TRUE %in% (info\$fileName != basename(files))
## [1] FALSE

Spectral binning can then be performed with the following.

analysis <- binneRlyse(files,info,binParameters(scans = detectInfusionScans(files),cls = 'class'))
##
##  binneR v2.0.11 Tue Mar 19 14:48:27 2019
## _______________________________________________________
##
## Scans: 5:13
## Modes: n, p
## Scan Ranges: 70:1000
## Class: class
## No. Cores: 2
## Cluster Type: PSOCK
## _______________________________________________________
##
## Completed! [1M 25.1S]
##
## Tue Mar 19 14:49:52 2019
## Samples: 68
## n: 7640 features
## p: 8021 features
## Average Purity: 0.935
## Average Centrality: 0.527

For data quality inspection, the infusion profiles this data can be plotted using:

plotChromatogram(analysis)

The spectrum fingerprints using:

plotFingerprint(analysis)

And the total ion counts using:

plotTIC(analysis)

Density profiles for individual bins can be plotted by:

plotBin(analysis,'n133.01',cls = TRUE)

#### Data Extraction

There are a number of functions that can be used to return processing data from a Binalysis object:

• info() for sample information
• binnedData() for the spectrally binned matrices
• accurateData() for the accurate mass information for each of the 0.01 amu bins

### Bin Measures

There are a number of measures that can be computed that allow the assessment of the quality of a given 0.01 amu bin in terms of the accurate m/z peaks present within its boundaries. These include both purity and centrality.

#### Purity

Bin purity gives a measure of the spread of accurate m/z peaks found within a given bin and can be a signal for the presences of multiple real spectral peaks within a bin. When the total ion count (t) for a given bin is greater than 1, purity is calculated by

$p = 1 - \frac{\sigma}{w}$

Where p is purity, $$\sigma$$ is the standard deviation of the accurate m/z present within the bin and w is the width of the bin in amu. Else, when $$t = 1$$, p is also equal to 1. A purity closer to 1 indicates that the accurate m/z present within a bin are found over a narrow region and therefore likely only to be as the result of 1 real mass spectral peak. A reduction in purity could indicate the presence of multiple peaks present within a bin.

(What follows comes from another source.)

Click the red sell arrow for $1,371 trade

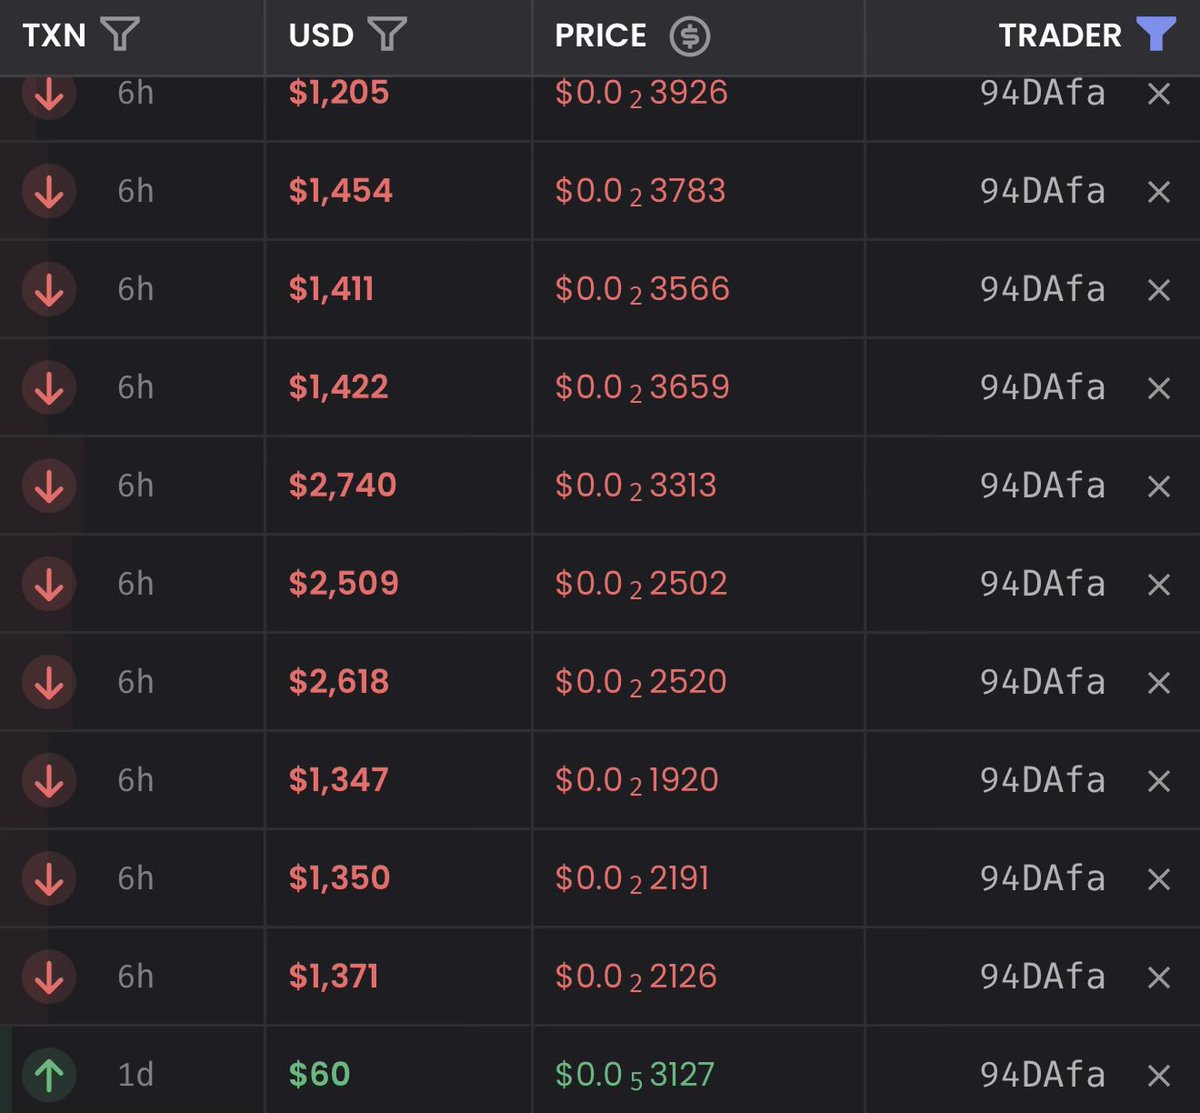[x=49, y=977]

Below shows example density plots of two negative ionisation mode 0.01 amu bins showing high (n133.01) and low (n98.96) purity respectively.

Bin n133.01, that has a purity very close to 1, has only one peak present. Bin n98.96, that has a reduced purity, clearly has two peaks present.

#### Centrality

Bin centrality gives a measure of how close the mean of the accurate m/z are to the center of a given bin and can give indication of whether a peak could have been split between the boundary of tow adjacent bins. Centrality is calculated for a given bin using the equation below.

$c = 1 - \frac{|\mu - k|}{\frac{1}{2}w}$

Where c is centrality, $$\mu$$ is the mean accurate m/z present in the bin, k is the center of the bin and w is the bin width in amu. A centrality close to 1 indicates that the accurate m/z present within the boundaries of the bin are located close to the center of the bin. Low centrality would indicate that the accurate m/z present within the bin are found close to the bin boundary and could therefore indicate bin splitting, were an mass spectral peak is split between two adjacent bins.

Below shows example density plots of two negative ionisation mode 0.01 amu bins showing high (n88.04) and low (n104.03) centrality respectively.

Bin n88.04 has a high centrality with single peak that is located very close to the center of the bin. Whereas bin n104.03 as low centrality with a single peak that is located very close to the upper boundary of the bin and could indicate that it has been split between this bin and bin n104.04.